Justin Hibbard

It's that time of year when two major vendors of VC data, Thomson Venture Economics and Dow Jones VentureOne, release their annual figures on the total amount of VC money invested in the U.S. Their results diverge frequently, but one point they agreed on this time is that the amount of VC money invested in 2004 increased year-over-year for the first time in three years. In other words, the post-bubble malaise began to wear off last year, and VCs returned to investing actively. Now, the million-dollar question: is the current level of VC investing the "new normal?" (Hey, that sounds like a good title for a book.)

Several VCs we've spoken with in the past year have proposed that their industry is currently at or near equilibrium. In this Goldilocks scenario, VCs are investing just enough capital to create just enough private companies to satisfy the appetites of IPO investors and acquirers three to five years hence.

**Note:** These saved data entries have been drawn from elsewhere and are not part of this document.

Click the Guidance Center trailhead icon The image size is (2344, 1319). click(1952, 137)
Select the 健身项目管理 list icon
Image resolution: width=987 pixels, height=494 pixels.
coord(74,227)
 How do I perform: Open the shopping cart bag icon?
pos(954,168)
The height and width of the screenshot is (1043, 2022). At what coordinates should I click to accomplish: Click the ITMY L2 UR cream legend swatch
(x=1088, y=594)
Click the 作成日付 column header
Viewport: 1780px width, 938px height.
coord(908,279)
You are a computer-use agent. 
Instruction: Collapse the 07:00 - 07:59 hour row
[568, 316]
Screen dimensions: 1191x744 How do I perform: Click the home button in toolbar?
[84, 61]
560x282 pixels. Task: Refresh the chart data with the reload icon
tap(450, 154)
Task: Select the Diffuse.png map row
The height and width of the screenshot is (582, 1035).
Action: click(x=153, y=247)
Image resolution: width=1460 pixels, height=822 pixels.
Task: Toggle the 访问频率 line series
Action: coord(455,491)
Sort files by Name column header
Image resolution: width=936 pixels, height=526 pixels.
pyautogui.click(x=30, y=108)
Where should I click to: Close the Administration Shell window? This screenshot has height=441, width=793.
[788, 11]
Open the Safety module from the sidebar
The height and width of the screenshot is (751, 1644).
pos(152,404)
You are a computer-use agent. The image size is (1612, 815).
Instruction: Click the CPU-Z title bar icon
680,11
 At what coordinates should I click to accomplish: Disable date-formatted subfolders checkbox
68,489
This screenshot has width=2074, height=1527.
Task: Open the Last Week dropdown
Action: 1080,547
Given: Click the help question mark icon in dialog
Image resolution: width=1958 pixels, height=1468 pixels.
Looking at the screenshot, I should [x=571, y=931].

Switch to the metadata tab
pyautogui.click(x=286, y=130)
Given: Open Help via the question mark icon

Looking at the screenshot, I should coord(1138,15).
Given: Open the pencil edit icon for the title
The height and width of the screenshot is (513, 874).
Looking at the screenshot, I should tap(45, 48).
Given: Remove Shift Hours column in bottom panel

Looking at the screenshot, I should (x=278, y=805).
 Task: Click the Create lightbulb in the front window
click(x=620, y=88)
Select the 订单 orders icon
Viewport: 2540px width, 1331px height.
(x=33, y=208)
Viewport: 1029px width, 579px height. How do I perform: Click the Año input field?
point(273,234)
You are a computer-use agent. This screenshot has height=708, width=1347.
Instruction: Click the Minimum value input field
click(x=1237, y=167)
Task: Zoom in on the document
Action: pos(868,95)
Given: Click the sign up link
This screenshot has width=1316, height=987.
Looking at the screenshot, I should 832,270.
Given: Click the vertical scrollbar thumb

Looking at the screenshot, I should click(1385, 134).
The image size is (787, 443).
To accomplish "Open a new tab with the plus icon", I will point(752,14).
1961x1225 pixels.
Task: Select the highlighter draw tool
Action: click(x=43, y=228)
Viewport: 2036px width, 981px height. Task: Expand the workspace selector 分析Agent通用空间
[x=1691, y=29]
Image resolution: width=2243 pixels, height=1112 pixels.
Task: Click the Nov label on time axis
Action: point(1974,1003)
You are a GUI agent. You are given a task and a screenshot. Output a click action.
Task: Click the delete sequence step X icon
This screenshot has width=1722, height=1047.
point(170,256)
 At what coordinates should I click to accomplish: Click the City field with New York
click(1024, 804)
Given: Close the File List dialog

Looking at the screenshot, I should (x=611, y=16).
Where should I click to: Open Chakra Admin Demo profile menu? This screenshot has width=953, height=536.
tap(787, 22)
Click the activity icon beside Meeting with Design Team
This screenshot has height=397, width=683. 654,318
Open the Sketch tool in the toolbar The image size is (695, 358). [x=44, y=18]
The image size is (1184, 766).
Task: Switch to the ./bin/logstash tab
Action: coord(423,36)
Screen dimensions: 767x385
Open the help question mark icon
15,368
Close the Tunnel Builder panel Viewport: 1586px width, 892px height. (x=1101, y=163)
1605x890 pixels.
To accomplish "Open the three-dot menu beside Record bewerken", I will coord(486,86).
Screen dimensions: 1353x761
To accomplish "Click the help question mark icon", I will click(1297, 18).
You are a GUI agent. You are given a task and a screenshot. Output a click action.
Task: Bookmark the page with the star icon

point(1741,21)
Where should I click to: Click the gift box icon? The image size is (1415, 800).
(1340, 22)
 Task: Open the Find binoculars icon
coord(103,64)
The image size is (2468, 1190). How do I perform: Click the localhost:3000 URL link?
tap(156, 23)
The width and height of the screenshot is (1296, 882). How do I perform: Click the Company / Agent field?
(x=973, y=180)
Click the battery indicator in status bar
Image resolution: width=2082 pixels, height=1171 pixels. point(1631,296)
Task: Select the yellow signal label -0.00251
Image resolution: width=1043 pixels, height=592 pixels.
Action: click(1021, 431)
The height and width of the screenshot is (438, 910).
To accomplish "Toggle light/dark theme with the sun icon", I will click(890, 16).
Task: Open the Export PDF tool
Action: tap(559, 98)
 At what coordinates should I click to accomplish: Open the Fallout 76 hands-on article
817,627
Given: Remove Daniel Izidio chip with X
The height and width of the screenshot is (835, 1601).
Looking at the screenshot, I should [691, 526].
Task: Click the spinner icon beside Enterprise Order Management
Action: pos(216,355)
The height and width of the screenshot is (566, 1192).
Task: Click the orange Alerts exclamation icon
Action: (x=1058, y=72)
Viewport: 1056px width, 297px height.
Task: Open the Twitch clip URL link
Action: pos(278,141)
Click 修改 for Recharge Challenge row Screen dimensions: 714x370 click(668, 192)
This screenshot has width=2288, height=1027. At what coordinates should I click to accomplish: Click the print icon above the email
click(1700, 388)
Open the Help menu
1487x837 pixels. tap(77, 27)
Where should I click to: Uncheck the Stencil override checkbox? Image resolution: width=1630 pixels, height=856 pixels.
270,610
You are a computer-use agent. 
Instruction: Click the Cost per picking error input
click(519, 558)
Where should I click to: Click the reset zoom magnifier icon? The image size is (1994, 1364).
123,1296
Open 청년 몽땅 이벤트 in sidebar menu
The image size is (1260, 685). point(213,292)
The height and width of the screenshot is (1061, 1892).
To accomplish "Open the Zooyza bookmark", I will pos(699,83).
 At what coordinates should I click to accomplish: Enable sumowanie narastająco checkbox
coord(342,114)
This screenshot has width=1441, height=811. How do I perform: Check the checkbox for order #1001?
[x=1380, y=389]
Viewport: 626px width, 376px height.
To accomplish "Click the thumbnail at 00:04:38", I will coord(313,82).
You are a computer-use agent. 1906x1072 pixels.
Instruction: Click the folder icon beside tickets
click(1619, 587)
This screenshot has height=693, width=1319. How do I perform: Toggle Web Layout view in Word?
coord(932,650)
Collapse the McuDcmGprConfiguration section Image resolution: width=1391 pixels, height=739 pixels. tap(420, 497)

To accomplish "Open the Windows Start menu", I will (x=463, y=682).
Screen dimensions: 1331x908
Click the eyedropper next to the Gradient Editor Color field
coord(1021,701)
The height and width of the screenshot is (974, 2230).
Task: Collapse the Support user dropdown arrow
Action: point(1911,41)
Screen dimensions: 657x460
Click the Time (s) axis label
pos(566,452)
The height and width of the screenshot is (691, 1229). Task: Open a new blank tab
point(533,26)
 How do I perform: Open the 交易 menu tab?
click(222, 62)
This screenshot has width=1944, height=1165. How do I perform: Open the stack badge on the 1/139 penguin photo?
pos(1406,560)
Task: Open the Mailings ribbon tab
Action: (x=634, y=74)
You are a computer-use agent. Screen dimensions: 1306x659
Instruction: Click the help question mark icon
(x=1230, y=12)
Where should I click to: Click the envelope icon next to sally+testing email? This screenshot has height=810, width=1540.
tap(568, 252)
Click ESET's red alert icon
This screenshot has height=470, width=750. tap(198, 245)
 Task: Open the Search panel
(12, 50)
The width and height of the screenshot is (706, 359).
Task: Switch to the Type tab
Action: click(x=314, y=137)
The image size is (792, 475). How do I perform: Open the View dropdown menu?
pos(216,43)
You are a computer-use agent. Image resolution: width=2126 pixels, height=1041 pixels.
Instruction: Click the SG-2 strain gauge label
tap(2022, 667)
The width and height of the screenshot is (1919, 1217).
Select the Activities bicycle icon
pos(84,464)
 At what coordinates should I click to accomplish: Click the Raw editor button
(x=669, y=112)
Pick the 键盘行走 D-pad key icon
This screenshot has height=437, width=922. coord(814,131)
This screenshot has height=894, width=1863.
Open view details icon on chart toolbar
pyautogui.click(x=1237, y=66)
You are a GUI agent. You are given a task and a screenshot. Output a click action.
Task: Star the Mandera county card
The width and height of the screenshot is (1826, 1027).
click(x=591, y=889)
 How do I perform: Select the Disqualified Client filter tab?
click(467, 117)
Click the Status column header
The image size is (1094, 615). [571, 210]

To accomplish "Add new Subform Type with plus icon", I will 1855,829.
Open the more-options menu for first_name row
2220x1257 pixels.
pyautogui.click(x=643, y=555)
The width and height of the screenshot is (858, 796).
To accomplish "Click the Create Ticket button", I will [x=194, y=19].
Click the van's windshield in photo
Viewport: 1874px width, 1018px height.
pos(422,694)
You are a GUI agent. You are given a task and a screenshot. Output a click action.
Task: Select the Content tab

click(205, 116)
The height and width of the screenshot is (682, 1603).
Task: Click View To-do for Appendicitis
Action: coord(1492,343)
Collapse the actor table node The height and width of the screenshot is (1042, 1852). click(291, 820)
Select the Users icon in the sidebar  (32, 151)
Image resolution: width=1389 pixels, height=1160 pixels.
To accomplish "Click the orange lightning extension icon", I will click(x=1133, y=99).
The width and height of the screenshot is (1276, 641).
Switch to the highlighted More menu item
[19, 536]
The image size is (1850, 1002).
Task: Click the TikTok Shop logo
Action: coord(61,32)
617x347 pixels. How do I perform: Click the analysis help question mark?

If that's the case, then somewhere around $20 billion of VC money per year is the magic number. The MoneyTree Survey (released by PricewaterhouseCoopers, Thomson Venture Economics and the National Venture Capital Association) found that VCs invested $20.9 billion in 2,876 deals in 2004. The Quarterly Venture Capital Report (released by Ernst & Young and VentureOne) put the figures at $20.4 billion invested in 2,067 deals. The next numbers to watch will be the total value of VC-backed IPOs and M&A transactions in 2004. If those figures are growing in tandem with VC investing, perhaps the business really has reached some kind of cosmic balance...for now.